In my former existence [ in a totally non-Buddhist sense] I spent a lot of my time Project Planning, and one of the most important steps was breaking down the massive project into meaningful chunks, then signing off on the timelines and action steps. Think spreadsheets. And flow charts. Who is going to do what by when, and then the layers of action, which will complete the work.  Milestone dates on the journey.

All destined to pretend that we have some control over this monster where people and resources had to come together to create the outcome we needed.

 Otherwise we could all just stand there looking at this towering adult bull elephant thinking – ‘there is no way I can eat that, let’s try a chicken first’ – and that way the elephant totally overwhelms us, the project never gets started and the business opportunity is lost.

 Your potential to show the kind of writing you are capable of, is lost.

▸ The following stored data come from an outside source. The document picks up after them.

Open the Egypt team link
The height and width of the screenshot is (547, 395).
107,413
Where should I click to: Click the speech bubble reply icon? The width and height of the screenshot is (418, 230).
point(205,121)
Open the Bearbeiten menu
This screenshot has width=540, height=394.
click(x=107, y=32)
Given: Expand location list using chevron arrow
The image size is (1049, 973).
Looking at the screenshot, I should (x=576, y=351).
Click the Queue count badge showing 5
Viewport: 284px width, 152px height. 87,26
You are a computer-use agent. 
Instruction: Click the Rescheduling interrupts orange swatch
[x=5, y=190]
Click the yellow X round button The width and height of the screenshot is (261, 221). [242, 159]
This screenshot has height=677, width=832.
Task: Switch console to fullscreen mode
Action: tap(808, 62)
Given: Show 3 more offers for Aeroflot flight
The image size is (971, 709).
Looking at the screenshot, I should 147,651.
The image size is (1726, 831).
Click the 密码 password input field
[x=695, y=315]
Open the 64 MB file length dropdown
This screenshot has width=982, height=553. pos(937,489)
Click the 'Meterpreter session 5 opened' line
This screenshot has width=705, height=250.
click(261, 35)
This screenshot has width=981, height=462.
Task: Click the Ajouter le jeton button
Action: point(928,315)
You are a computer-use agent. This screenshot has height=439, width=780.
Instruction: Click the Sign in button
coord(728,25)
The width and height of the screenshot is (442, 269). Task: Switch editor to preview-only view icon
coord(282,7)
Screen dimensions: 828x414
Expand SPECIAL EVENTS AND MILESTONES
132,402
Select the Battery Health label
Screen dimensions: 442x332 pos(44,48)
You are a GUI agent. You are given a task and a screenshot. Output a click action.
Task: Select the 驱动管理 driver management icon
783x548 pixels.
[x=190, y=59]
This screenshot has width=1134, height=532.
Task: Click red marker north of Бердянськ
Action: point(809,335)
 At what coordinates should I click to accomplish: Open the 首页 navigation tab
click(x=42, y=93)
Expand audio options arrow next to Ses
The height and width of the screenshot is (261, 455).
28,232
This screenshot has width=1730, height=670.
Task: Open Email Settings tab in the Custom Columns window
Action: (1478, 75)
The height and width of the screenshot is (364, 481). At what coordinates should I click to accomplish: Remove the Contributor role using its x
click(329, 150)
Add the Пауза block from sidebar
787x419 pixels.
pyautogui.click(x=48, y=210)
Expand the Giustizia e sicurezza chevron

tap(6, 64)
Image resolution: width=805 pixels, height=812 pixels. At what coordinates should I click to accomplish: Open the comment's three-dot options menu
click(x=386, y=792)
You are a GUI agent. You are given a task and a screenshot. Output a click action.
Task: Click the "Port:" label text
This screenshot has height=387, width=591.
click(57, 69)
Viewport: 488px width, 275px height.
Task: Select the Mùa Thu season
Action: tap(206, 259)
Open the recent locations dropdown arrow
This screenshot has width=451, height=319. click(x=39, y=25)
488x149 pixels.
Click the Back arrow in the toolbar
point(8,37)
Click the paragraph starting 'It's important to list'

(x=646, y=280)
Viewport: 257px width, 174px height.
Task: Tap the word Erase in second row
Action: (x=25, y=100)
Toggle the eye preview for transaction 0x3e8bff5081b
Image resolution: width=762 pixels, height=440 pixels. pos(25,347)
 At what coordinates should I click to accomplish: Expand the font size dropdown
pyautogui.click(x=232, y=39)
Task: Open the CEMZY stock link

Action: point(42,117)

 And I know that for some people, the elephant is the size of a 5000 word short story, it doesn’t matter – it is still an elephant. Or walrus. Or giant pumpkin. Ten acre garden you have just taken on. Your choice. You don’t have to “think big” to create an elephant.

Fear? Doubt? Uncertainty that you are even capable of finishing the job so you never start it in the first place? Or vague comments on the lines that you are ‘thinking about how to approach it’.

 In truth, Strategic planning means only one of three things.

In life and in writing –

1. You start eating at the trunk and keep going day by day until you get to the tail , and that includes the nasty bits

 2. You start at the tail , and work backwards so you have the plot and character arc but not the how, or

 3. You take your sharpest knife, carefully honed by x years of reading and writing, and you chop the grey ugly hunk of meat into chunks you can manage every day – but you have an outline drawing of the elephant taped to your screen to remind you where the bits came from.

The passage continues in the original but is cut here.